Une science dont il s’est suffit par rapport à toutes les autres sciences. Il est ainsi rapporté de sidi Ahmad al-‘Alawiy (radiAllâhu ‘anhu) : « […] Mon Sheykh m’a ordonné de pratiquer le dhikr durant le dernier tiers de la nuit. Ainsi j’évoquais Allâh durant la nuit et je me joignais à lui la journée: il venait à moi, ou bien j’allais chez lui, lorsque la présence de ses proches ne m’en empêchait pas. A côté de cela, avant de goûter au dhikr j’avais l’habitude d’assister à des cours de science religieuse en milieu de journée, habitude à laquelle je m’attachais depuis. Mon Sheykh me demanda donc un jour :

  • « de quelle matière traite ce cours auquel je te vois assister régulièrement ? »
  • « Il s’agit du Tawhîd, et nous étudions en ce moment l’approfondissement des démonstrations logiques (tahqîq al-barâhîn) »
  • « Sîdî untel désignait cette matière non pas comme étant fann at-Tawhîd (la science du Tawhîd) mais plutôt fann at-Tawhîl (la science de l’envasement) ! Ce qui est prioritaire pour toi au moment où je te parle, c’est de travailler à la purification de ton intérieur, jusqu’à ce qu’apparaissent en lui les Lumières de ton Seigneur. Ainsi tu connaîtras le véritable Tawhîd quant à la science du kalâm, elle ne te fera gagner qu’en doutes et en illusions » »

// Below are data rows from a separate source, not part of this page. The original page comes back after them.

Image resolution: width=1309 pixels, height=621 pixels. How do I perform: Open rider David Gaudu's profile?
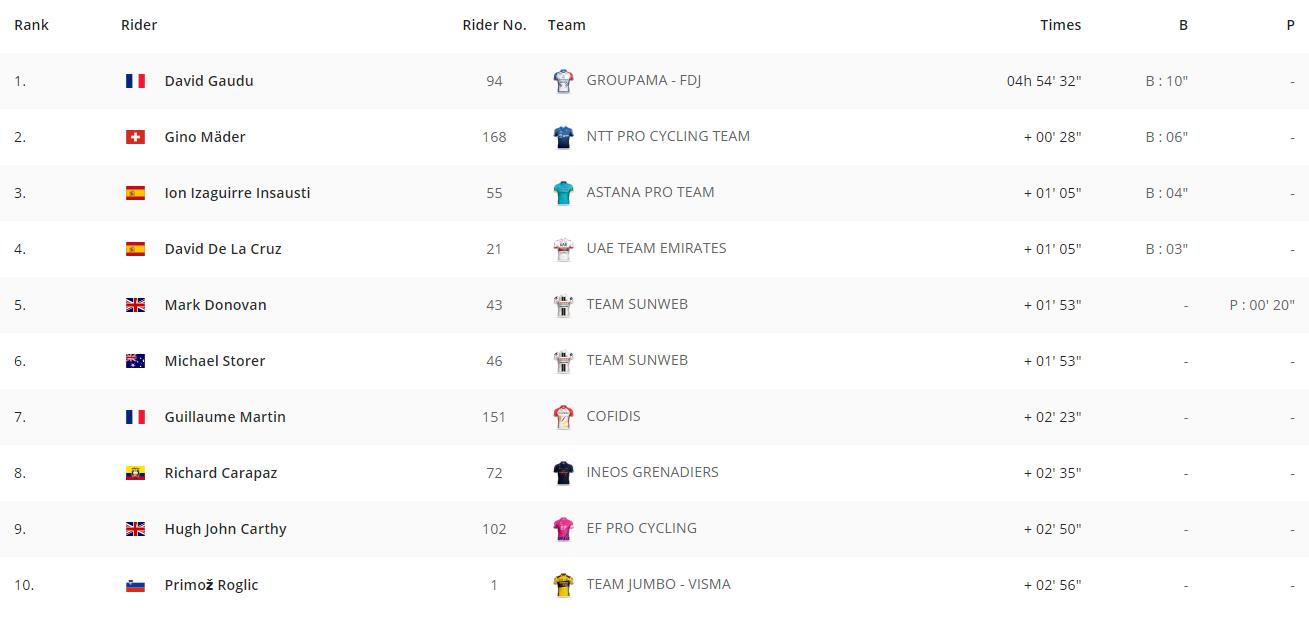tap(209, 81)
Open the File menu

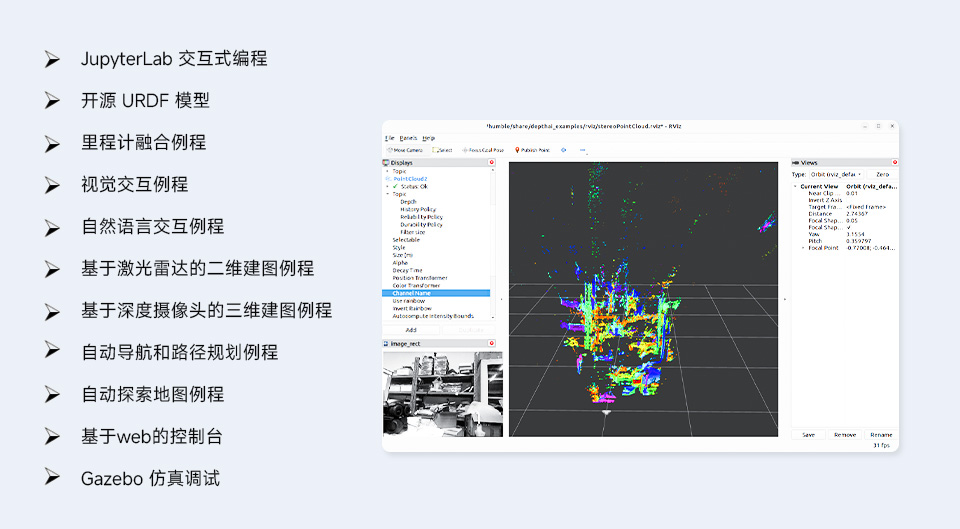coord(389,137)
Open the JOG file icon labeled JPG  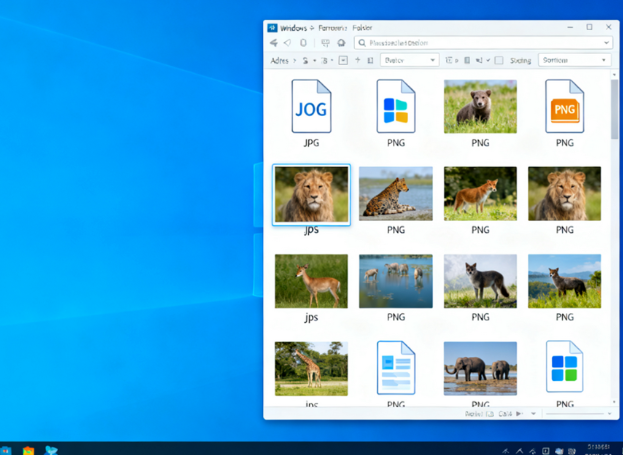(311, 106)
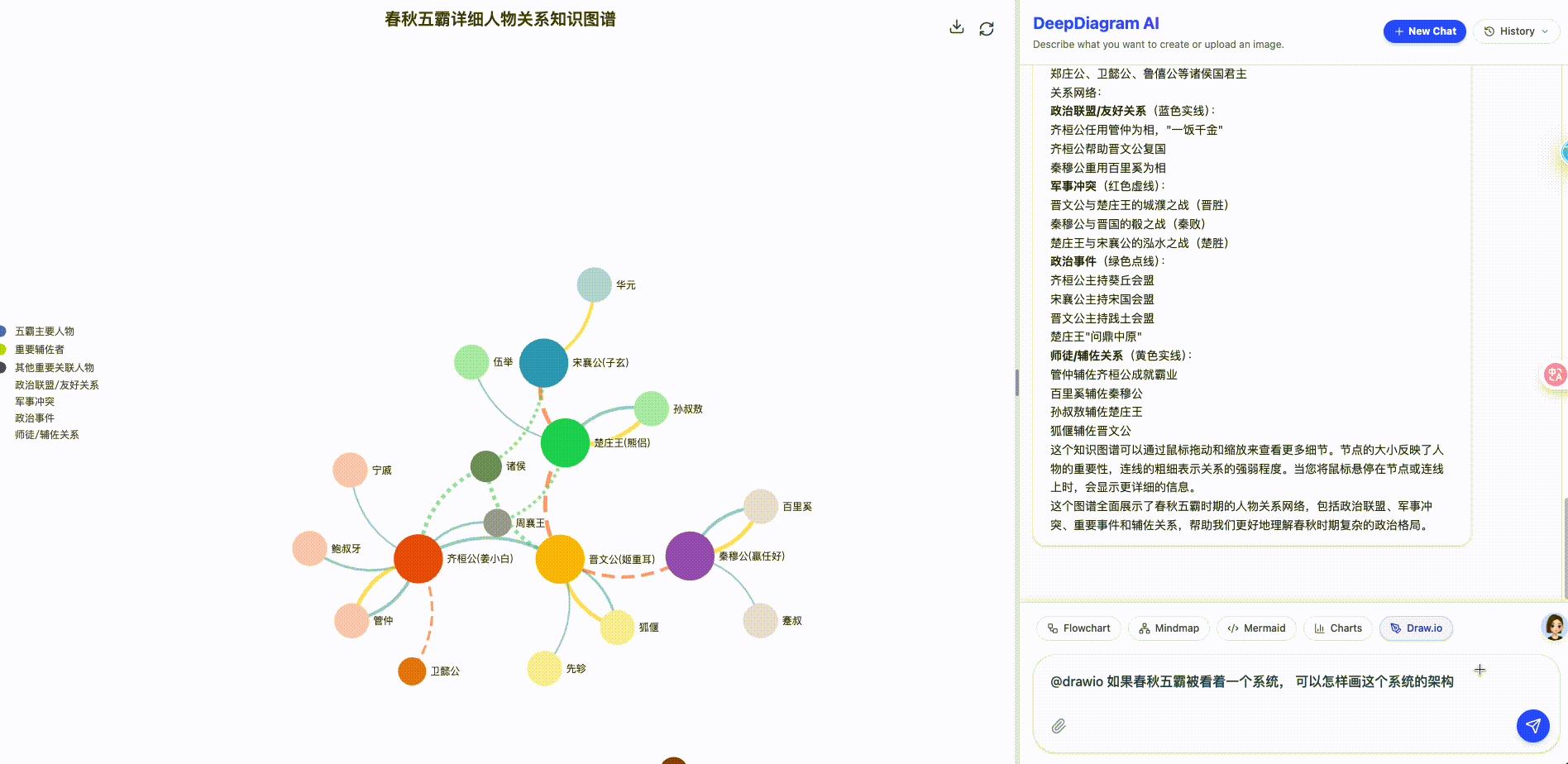This screenshot has height=764, width=1568.
Task: Switch to Mermaid mode
Action: click(x=1256, y=628)
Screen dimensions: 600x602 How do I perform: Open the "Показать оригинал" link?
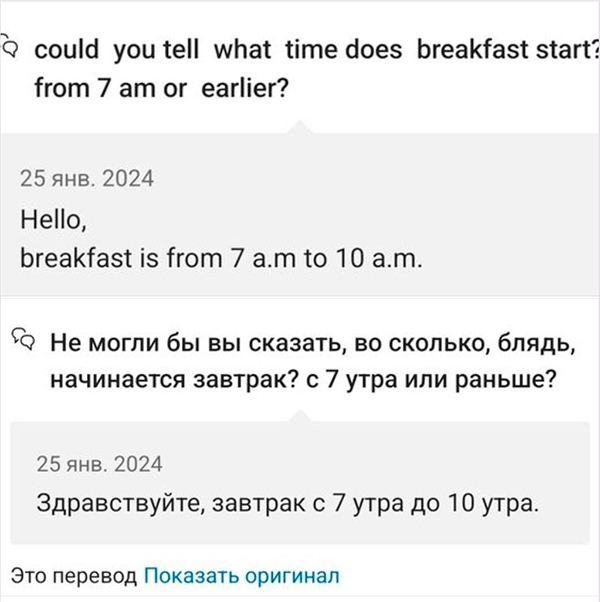pos(242,575)
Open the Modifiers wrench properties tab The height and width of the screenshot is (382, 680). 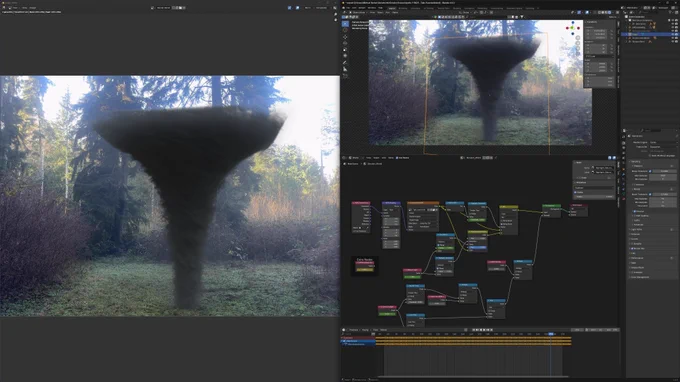(x=624, y=174)
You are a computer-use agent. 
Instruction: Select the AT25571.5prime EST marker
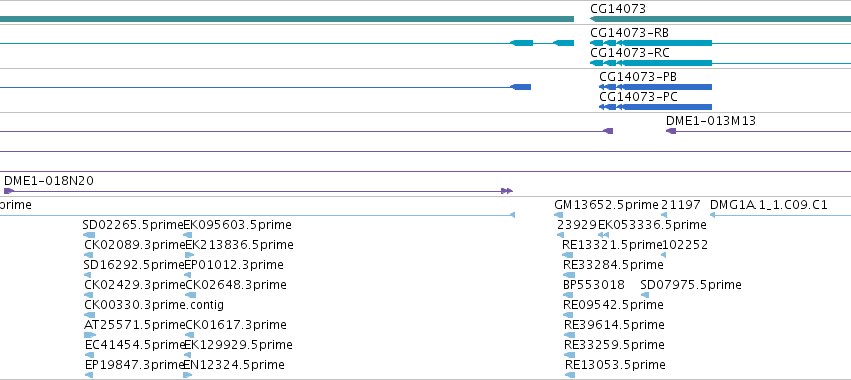(90, 335)
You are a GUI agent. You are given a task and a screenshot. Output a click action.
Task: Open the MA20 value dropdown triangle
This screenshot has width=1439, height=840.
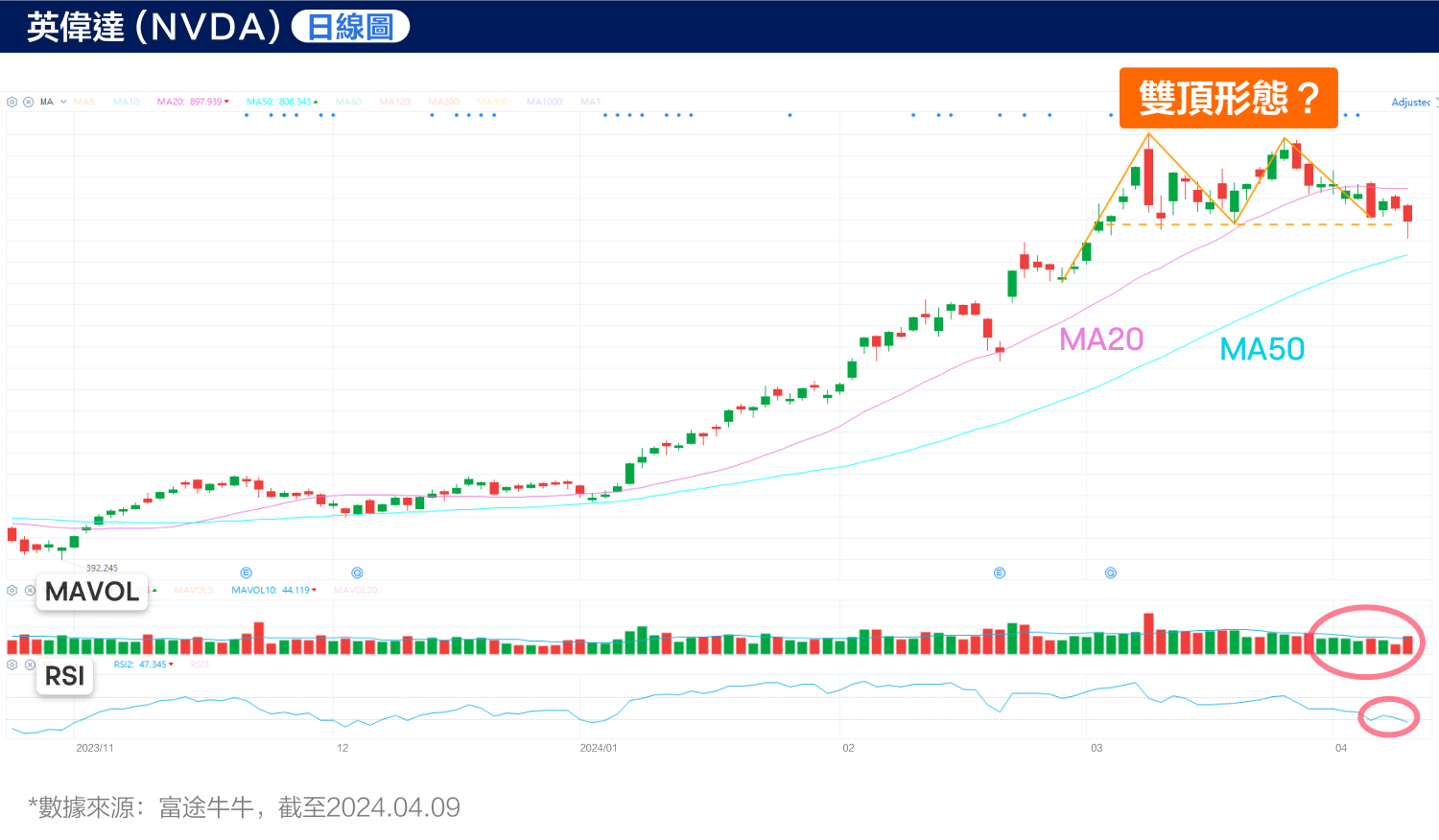point(226,101)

[at-Tuhfat ul-Karkariya fî tarâjim as-Shâdhiliya]

une science cachée de tout le reste de la création /// et un sirr tenu secret, ne pouvant être dévoilé par des mots

Notre Sheykh sayiduna Muhammad Fawziy al-Karkariy (radiAllâhu ‘anhu) dit à ce sujet que le secret (sirr) d’Allâh reste secret même s’il est dévoilé (par des mots).